▶ [Document segment]
----------
I can’t even describe all the hype that surrounds Daughter of Smoke and Bone. It was almost on every book bloggers’ list of Top 10 books for 2011. I constantly saw people recommending it online. I held out on it because I think hype distorts your expectations. So I went to the bookstore recently to pick it up and the cashier started hardcore gushing on how fabulous this book is. I’m just thinking, “Well, forget about avoiding the hype.” Anyway, the cashier got me pretty excited; hence I started reading it immediately. After reading it, I get the hype. Daughter of Smoke and Bone is incredibly well-written and unique, but, personally, I still felt a twinge unsatisfied with it.
Daughter of Smoke and Bone follows Karou, a teenager attending school in Prague. Karou loves to sketch the most interesting beings, mostly chimaeras. Everyone at her school is fascinated by her drawings and imagination. However, the beings in her drawings aren’t from her imagination. They are real. In fact, they raised Karou and are her only family. They live in Elsewhere, another dimension of the universe, and Karou can visit them by entering through portal doors, that happen to be established in every city worldwide. Now that she’s a little older, Brimstone, the closest person she can call as a father-figure, sends her on missions to collect teeth. Yes, teeth. Brimstone never explained why he collects teeth; all Karou knows is that he needs it. After an almost lethal encounter with the angel, Akiva, Karou is even more confused about what is going on between the chimaeras and angels. It’s when every portal to elsewhere gets burned down by the angels, that Karou makes it her mission to find a way back to Elsewhere and her family.
----------
▶ [Data entries]

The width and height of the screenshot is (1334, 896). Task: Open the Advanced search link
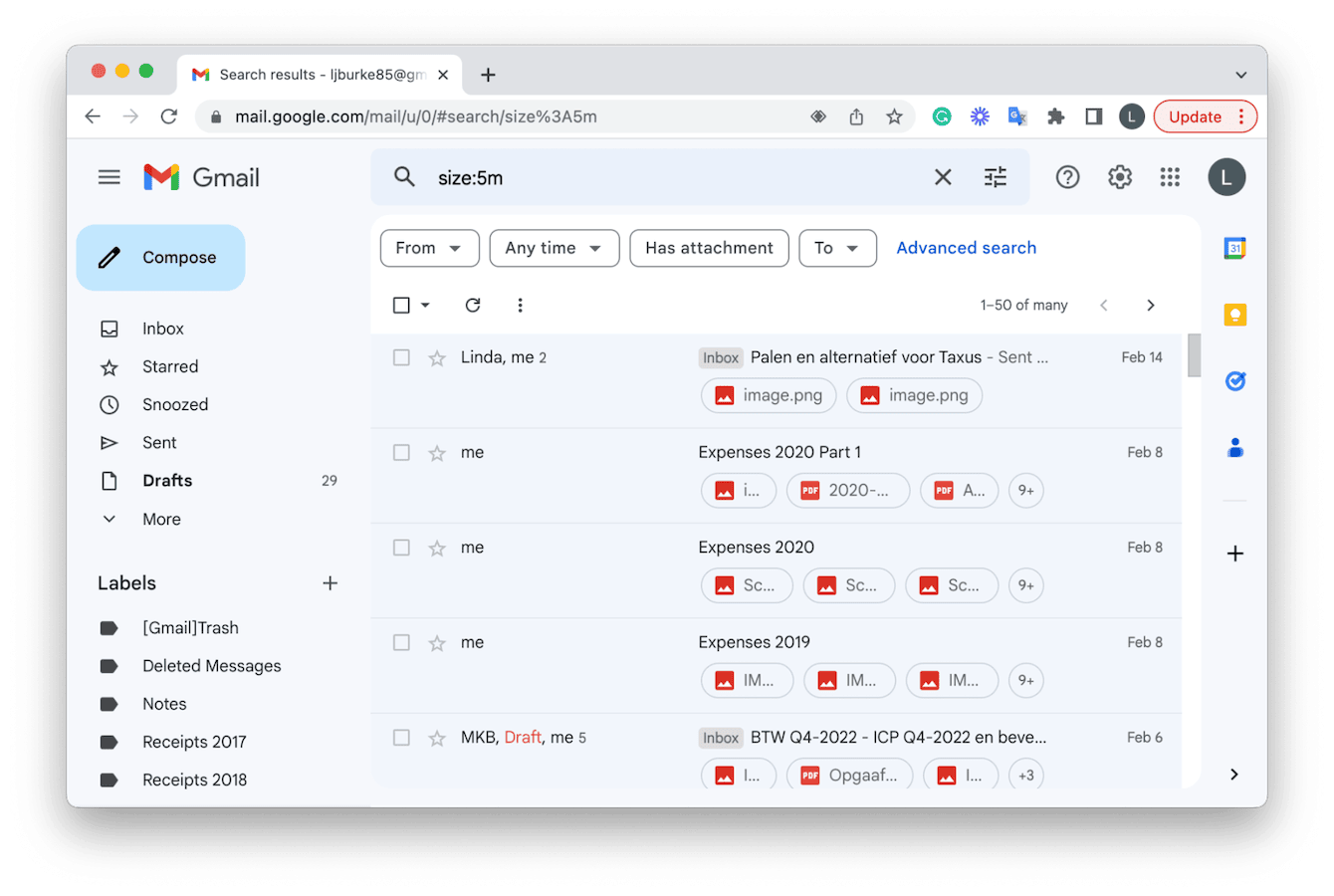tap(966, 248)
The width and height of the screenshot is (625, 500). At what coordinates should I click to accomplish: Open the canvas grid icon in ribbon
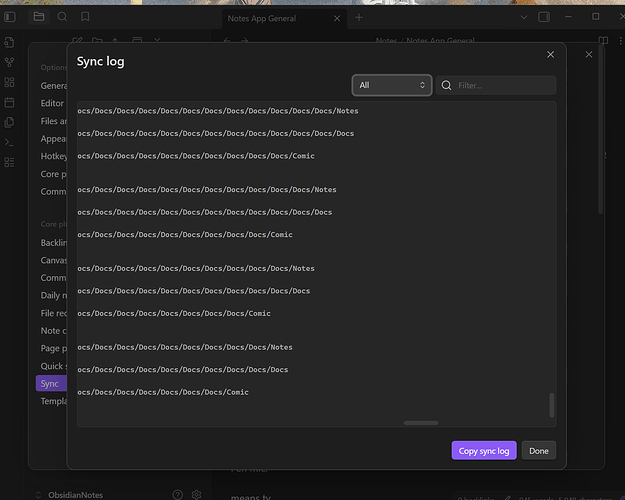click(x=10, y=82)
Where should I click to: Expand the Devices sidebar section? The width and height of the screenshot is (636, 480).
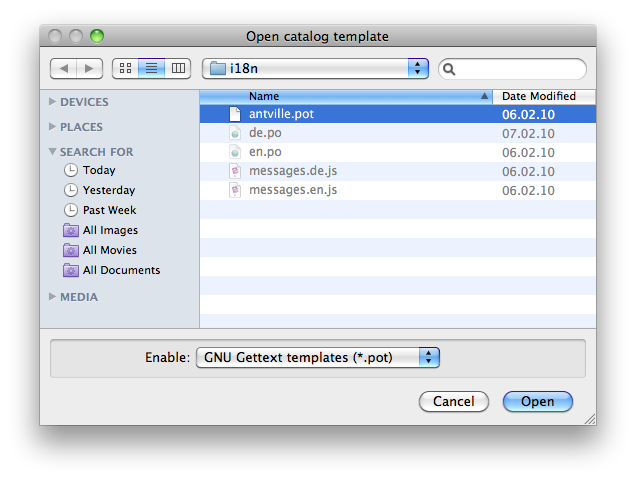pyautogui.click(x=53, y=102)

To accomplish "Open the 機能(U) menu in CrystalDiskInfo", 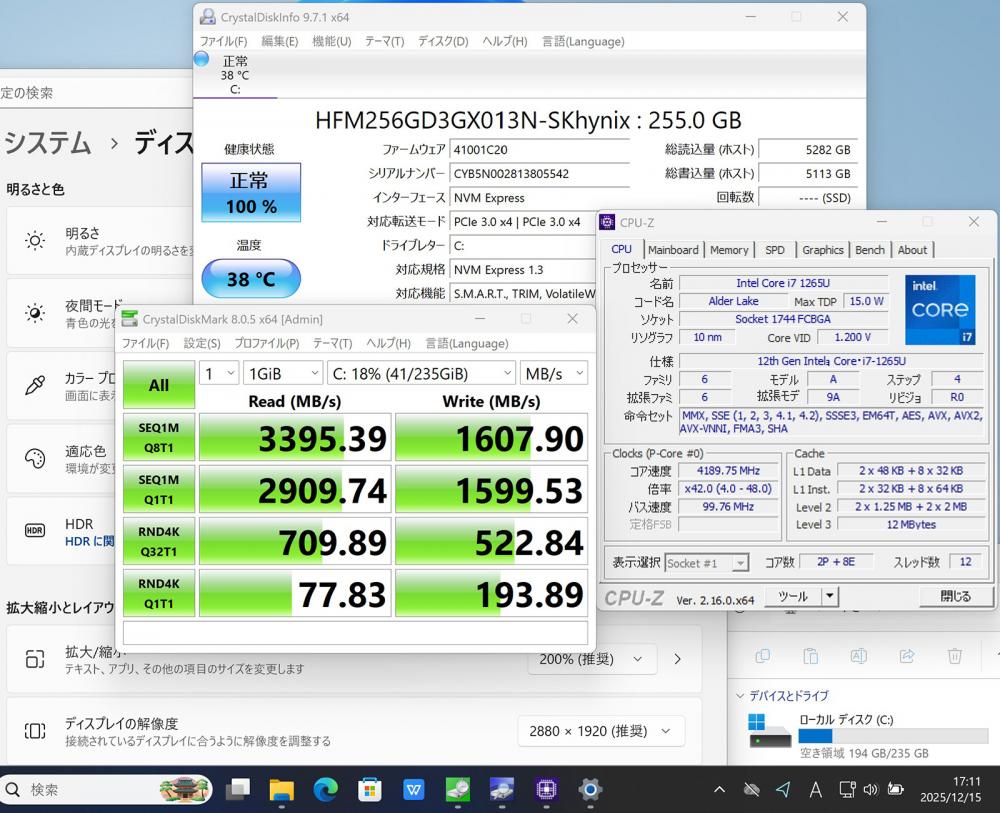I will [x=331, y=41].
----------
▶ [Your goal] Pick up the review of Daughter of Smoke and Bone after its last sentence and carry it on. These items have no connection to the book review.

▶ [Reply]
Once I began reading, it was hard not to become immediately immersed. The setting of Prague and the author’s wonderful style of writing draw you in, and it’s already magical before the magic actually shows up. The first half of the book is particularly mesmerizing, and I love all the characters, especially Karou, her best friend, Zuzana, and her chimaera family. However, I felt the book started to digress a little when the love story started to come into full play. Naturally, Akiva and Karou are enemies, but they have this irresistible urge to be with each other. While I think that they had good chemistry, I was really more invested in Karou finding Brimstone and her family. Her love and search for them really drove the story home for me; I got a little restless with the romance stuff after a while. But it wasn’t enough to disinterest completely because I do love a good love story.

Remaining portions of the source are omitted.